Apart from the national minimum wage that was introduced recently, the National Minimum Wage Act also triggered other amendments to inter alia the Basic Conditions of Employment Act and the Labour Relations Act, the most noteworthy being the introduction of parental and adoption leave.
For so many years the law pertaining to maternity leave was limited to Maternity Leave – Section 25 of the Basic Conditions of Employment Act 75 of 1997 (BCEA) for female employees and Family Responsibility Leave in terms of Section 27 of the BCEA for male employees. An attempt was made to address this skewed concept of leave when a child is born through amendments under the BCEA, Act 10 of 2018, which came into effect on 1 January 2019.
In the past, male employees had to rely on Section 27(2)(a) of the BCEA, which stated that–
“An employer must grant an employee, during each annual leave cycle, at the request of the employee, three days’ paid leave, which the employee is entitled to take, (a) when the employee’s child is born.”
To this end, Section 27(2)(a) of the BCEA has been partially repealed meaning that the rest of the provisions relating to Family Responsibility Leave will still be accessed and relied upon by females and male employees.

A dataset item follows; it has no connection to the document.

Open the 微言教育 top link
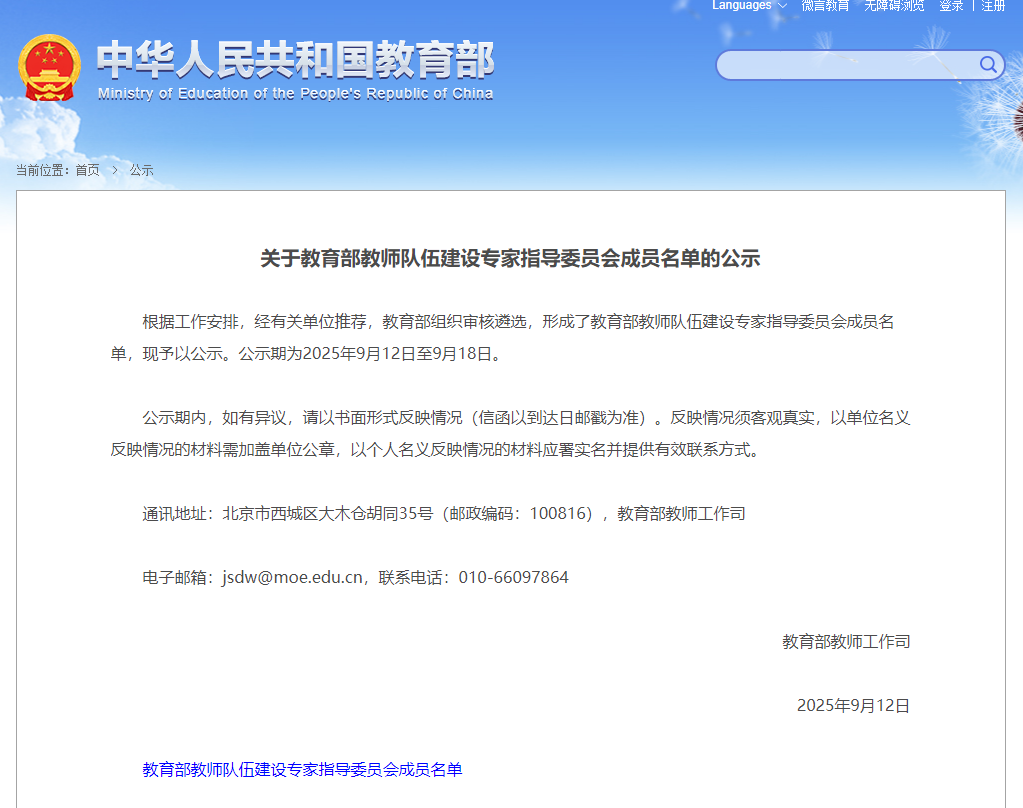The width and height of the screenshot is (1023, 808). point(825,6)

However, since the said repeal, an employee, who is the parent of a child and who has not claimed Maternity Leave in terms of Section 25 of the BCEA, can now attempt to rely on three newly introduced types of leave generated by the BCEA. The three new types of leave incorporated under the BCEA are Parental, Adoptive and Commissioning Parental Leave.

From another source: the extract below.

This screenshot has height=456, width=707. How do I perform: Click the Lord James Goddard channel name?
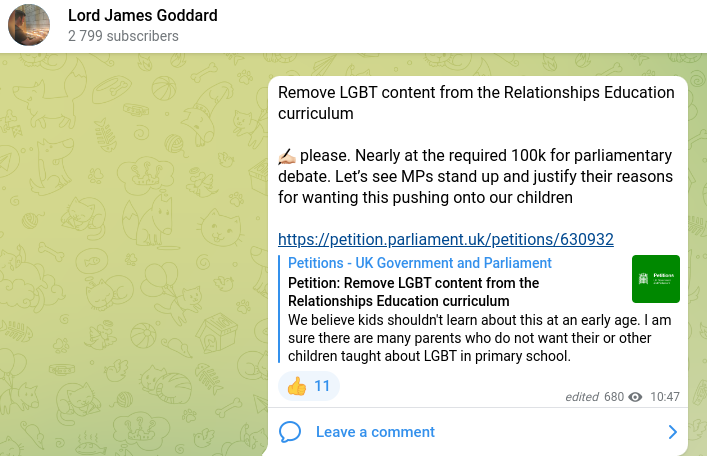tap(142, 15)
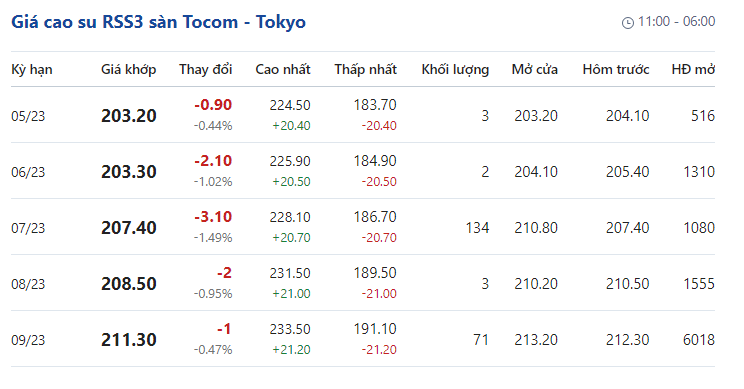Screen dimensions: 744x389
Task: Sort by the Khối lượng column header
Action: [x=455, y=69]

The payment of maternity benefits in terms of the existing Maternity Leave provisions and the above newly introduced types of leave under Section 25 of the BCEA will be determined by the Minister of Labour subject to the provisions of the Unemployment Insurance Act 30 of 1996 (UIF Act).
The collective effect of the introduction of parental and adoption leave from a basic condition of employment viewpoint is clearly outlined below.
What is parental leave?
Parental Leave – Section 25A(1) and (2) of the BCEA
- An employee who is a parent of a child is entitled to at least 10 (ten) consecutive days’ parental leave;
- An employee may commence parental leave on–
- the day on which the employee’s child is born; or
- the date on which–
- the adoption order is granted; or
- the child is placed in the care of a prospective adoptive parent by a competent court, whichever date occurs first.
What is adoption leave?
Adoption Leave – Section 25B(1), (2) and (6) of the BCEA
- An employee who is an adoptive parent of a child below the age of two is, subject to subsection (6), entitled to–
- Adoption Leave of at least 10 (ten) consecutive weeks; or
- Parental Leave as referred to in Section 25A.
- An employee may commence adoption leave on the date on which–
- the adoption order is granted;
- If an adoption order is made in respect of two adoptive parents, one of the adoptive parents
- may apply for Adoption Leave and the other adoptive parent may apply for the Parental Leave
- referred to in Section 25A, provided that this choice shall be exercised by the two adoptive parents.
What is commissioning parental leave?
Commissioning Parental Leave – Section 25C(1), (2) and (6)
- An employee who is a commissioning parent in a surrogate motherhood agreement is, subject to subsection (6), entitled to–
- Commissioning Parental Leave of at least 10 (ten) consecutive weeks; or
- the Parental Leave referred to in section 25A.
- An employee may commence Commissioning Parental Leave on the date that a child is born by virtue of a surrogate motherhood agreement.
- If a surrogate motherhood agreement involves two commissioning parents, one of the commissioning parents may apply for Commissioning Parental Leave and the other commissioning parent may apply for the Parental Leave referred to in Section 25A, provided that this choice shall be exercised by the two commissioning parents.
In terms of the amendments to Section 49(1)(d) of the BCEA–
“A collective agreement concluded in a bargaining council may alter, replace or exclude any basic condition of employment if the collective agreement is consistent with the purpose of the BCEA and the collective agreement does not:
- Reduce an employee’s entitlement to maternity leave in terms of Section 25, 25A, 25B and 25C.”
This new paradigm shift in the nature of maternity leave is one of a long line of proposed changes to the Employment Law landscape.